ビングループ傘下で充電インフラを担うヴィングリーン(V-Green Global Charging Station Development Joint Stock Company)が進めるプロジェクトは、国際的なカーボンクレジット認証機関であるベラ(Verra)のVCSに基づき登録される。
同社は2029年までに、約62万基の充電ポートを備えた約6,000箇所のEV充電ステーションを設置する計画を掲げた。2024年4月から開始されたこのプロジェクトは、化石燃料から排出係数の低い電力への転換を図るもので、充電器の耐用年数は10年から15年を想定している。
一方、電動二輪車に関するカーボンクレジット・プロジェクトは、別の認証機関であるゴールドスタンダード(Gold Standard)の「GS4GG」フレームワークの下で登録された。ビングループ傘下のEVメーカーであるヴィンファスト(VinFast Auto Ltd.)は、2025年にベトナム国内で前年比473%増となる計40万6,453台の電動バイクを販売し、国内シェア首位を固めている。同プロジェクトでは、車両の販売台数や走行距離、それに伴う排出削減データを収集・検証し、今後5年間にわたってカーボンクレジットを創出する。

ビングループは今回のプロジェクト推進にあわせ、地域的な充電ネットワーク拡大に向けた5億ドル(約750億円)規模のプライベートクレジット・ローンを含む、多額のグリーンファイナンスの確保に動いている。
ベトナム政府は2050年までのネットゼロ達成に向け、2029年までに炭素市場を正式に稼働させる方針を決定しており、今回のビングループによる先行事例は、国内の排出枠取引制度(ETS)における企業の標準モデルとなることが期待されている。

今回のビングループの動向は、単なる「EV販売」から「排出削減量の資産化」への明確なシフトを示している。注目すべきは、車両(ヴィンファスト)とインフラ(ヴィングリーン)の両面を自社グループで統制し、排出削減のバリューチェーンを完全に掌握している点だ。

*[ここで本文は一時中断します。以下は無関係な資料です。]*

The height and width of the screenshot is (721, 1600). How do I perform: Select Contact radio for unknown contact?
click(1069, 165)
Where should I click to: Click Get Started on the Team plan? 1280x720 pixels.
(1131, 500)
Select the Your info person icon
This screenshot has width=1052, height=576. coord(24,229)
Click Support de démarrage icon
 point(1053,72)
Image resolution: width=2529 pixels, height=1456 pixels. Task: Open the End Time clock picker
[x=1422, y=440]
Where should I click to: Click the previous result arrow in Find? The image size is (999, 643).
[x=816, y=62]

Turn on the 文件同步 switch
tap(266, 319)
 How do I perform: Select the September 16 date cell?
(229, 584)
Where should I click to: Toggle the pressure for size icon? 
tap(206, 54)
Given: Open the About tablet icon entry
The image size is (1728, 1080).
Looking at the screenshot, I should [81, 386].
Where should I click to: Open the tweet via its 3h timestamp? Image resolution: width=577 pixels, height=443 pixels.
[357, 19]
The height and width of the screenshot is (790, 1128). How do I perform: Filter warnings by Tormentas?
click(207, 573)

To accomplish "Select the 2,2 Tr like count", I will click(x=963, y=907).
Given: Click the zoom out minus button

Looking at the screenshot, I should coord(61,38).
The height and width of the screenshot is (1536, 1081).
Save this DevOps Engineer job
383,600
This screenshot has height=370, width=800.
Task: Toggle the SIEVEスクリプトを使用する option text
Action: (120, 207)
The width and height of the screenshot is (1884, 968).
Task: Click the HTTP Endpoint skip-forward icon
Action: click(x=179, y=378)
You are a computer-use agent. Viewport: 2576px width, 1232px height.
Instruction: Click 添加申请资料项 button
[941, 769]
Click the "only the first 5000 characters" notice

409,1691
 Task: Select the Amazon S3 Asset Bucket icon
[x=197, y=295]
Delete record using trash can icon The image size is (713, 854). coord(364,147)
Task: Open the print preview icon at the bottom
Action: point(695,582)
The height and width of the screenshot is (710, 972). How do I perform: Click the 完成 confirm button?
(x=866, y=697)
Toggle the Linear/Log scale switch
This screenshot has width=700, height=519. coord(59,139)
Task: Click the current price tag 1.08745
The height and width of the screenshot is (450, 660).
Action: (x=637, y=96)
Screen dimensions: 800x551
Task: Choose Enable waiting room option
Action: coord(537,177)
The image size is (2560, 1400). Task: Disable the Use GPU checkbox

通常、交通セクターの炭素クレジット創出は、データの透明性確保や小規模な排出源の集約が難しく、コスト高になりやすい。しかし、ビングループのように圧倒的なシェアを持つプレーヤーが充電網という「ハブ」でデータを一括管理すれば、クレジットの信頼性と創出効率は飛躍的に高まる。
これは、今後EV普及を急ぐ東南アジア諸国における公共交通の脱炭素化モデルにとっても、示唆に富む先行事例と言えるだろう。